The safety and efficacy of ramucirumab for the treatment of metastatic colorectal cancer.

Expert Rev Anticancer Ther 2016 Jun 14;16(6):585-95. Epub 2016 May 14.

a Medical Oncology Division , Hospital Universitario 12 de Octubre , Madrid , Spain.

Introduction: Ramucirumab (IMC-1121B, LY3009806) is a fully humanized monoclonal antibody that targets the extracellular domain of vascular endothelial growth factor receptor 2 (VEGFR2), the principal mediator of VEGF-A downstream effects in cancer angiogenesis. Ramucirumab has been recently approved for use in combination with FOLFIRI for the treatment of patients with metastatic colorectal cancer (mCRC) whose disease has progressed on a first line bevacizumab-, oxaliplatin- and fluoropyrimidine-containing regimen. This approval was based on the results of the RAISE phase III placebo-controlled trial. This study demonstrated that the addition of ramucirumab to irinotecan-based chemotherapy significantly improved progression-free and overall survival of patients with mCRC, with manageable toxicity.

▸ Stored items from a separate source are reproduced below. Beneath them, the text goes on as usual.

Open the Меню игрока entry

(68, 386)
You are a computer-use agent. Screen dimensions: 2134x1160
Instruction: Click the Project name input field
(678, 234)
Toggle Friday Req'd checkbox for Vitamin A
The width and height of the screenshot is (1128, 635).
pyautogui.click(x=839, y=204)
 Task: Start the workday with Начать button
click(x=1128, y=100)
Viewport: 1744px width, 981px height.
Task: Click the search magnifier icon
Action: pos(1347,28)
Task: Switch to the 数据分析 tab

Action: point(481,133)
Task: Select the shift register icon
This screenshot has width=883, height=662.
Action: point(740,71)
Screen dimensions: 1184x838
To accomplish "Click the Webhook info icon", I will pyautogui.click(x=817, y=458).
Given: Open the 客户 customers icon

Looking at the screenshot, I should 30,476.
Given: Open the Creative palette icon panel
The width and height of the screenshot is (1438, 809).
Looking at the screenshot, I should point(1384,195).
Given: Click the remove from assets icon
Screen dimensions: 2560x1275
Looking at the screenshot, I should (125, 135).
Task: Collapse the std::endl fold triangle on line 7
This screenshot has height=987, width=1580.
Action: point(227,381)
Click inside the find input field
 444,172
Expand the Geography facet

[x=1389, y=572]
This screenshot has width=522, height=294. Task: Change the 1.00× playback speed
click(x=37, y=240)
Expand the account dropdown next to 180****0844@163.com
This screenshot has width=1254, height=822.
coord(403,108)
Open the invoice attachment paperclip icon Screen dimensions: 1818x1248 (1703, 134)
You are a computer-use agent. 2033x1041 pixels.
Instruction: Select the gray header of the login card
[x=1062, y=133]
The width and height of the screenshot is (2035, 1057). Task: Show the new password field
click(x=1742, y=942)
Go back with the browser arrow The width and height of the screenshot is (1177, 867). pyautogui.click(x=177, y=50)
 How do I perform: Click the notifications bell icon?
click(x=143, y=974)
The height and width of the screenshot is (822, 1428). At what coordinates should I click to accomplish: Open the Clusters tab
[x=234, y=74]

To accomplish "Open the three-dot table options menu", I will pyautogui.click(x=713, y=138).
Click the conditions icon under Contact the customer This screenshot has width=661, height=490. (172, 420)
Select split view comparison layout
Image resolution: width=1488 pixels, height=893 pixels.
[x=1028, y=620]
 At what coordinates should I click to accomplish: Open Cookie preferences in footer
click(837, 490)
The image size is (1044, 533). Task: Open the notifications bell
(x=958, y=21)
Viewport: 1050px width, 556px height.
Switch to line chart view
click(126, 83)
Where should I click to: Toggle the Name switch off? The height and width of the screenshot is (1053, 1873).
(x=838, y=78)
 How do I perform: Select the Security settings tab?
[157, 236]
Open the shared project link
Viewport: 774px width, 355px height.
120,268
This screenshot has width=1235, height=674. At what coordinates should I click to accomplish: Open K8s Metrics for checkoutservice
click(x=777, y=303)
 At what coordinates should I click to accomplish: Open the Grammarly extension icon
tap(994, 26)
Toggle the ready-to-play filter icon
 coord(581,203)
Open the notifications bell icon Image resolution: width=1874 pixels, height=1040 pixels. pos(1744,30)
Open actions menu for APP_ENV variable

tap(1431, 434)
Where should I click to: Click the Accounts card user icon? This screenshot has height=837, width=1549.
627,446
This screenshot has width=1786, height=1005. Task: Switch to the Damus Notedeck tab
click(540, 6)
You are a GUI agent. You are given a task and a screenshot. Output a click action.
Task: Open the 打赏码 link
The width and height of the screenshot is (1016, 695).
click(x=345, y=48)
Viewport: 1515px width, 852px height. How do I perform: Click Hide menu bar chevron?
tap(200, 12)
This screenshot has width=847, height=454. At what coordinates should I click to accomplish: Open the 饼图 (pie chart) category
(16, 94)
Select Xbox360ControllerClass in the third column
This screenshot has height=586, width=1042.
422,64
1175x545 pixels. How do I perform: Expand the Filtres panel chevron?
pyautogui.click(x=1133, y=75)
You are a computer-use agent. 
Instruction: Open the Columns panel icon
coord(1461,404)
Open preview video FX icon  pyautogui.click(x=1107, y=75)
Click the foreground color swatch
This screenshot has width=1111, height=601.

Areas Covered: The aim of this drug profile is to briefly summarize the pharmacology, clinical efficacy, safety and tolerability of ramucirumab in the context of metastatic colorectal cancer, and to provide some perspective regarding the role of the drug in clinical practice. Expert commentary: Pending issues that shall be addressed in the upcoming years include the optimization of ramucirumab dosing schedule, assessment of its role with other chemotherapy regimens or in other treatment settings, comparative evaluation of this agent with other antiangiogenics, and identification of predictive biomarkers to improve the therapeutic index and cost-effectiveness of this drug.